Exercise => Rewrite the stretch of the data from the line containing "You are a computer-use agent. The" through the line containing "Switch to the" as a Markdown table with the columns Row and Line, numbering each line in order. Omit blank lines, and include only the lines in that stretch.

Material shown =>
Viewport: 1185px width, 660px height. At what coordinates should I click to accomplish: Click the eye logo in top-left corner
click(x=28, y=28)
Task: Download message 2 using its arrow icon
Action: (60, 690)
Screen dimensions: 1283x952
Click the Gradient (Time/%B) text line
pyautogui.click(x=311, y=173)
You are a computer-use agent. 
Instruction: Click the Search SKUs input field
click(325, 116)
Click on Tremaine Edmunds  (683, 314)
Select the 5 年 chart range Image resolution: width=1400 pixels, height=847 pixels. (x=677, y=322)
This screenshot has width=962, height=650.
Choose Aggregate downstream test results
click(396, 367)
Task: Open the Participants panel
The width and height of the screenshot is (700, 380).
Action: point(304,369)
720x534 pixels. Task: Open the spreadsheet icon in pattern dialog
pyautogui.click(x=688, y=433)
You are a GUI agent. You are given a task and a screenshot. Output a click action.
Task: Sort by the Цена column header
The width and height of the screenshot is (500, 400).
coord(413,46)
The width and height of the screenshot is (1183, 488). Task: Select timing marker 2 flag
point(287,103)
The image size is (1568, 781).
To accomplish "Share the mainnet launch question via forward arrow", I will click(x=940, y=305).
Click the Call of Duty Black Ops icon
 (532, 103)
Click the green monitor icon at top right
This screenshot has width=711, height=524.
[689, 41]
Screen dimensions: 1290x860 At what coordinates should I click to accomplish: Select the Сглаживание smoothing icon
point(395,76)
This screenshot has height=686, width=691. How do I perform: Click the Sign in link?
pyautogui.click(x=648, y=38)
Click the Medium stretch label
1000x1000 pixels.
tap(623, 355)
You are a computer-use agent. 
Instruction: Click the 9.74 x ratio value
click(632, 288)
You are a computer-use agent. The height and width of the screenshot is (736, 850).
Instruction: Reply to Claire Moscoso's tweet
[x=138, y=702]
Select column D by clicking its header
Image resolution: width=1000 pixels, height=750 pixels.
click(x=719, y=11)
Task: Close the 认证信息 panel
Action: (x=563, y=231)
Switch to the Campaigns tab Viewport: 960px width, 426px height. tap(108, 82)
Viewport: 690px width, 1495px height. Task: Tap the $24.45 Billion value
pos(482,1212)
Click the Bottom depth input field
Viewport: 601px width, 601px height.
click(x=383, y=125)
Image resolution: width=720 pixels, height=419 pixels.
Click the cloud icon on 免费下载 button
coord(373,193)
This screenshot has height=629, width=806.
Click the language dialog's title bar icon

In response =>
| Row | Line |
|---|---|
| 1 | You are a computer-use agent. The height and width of the screenshot is (736, 850). |
| 2 | Instruction: Reply to Claire Moscoso's tweet |
| 3 | [x=138, y=702] |
| 4 | Select column D by clicking its header |
| 5 | Image resolution: width=1000 pixels, height=750 pixels. |
| 6 | click(x=719, y=11) |
| 7 | Task: Close the 认证信息 panel |
| 8 | Action: (x=563, y=231) |
| 9 | Switch to the Campaigns tab Viewport: 960px width, 426px height. tap(108, 82) |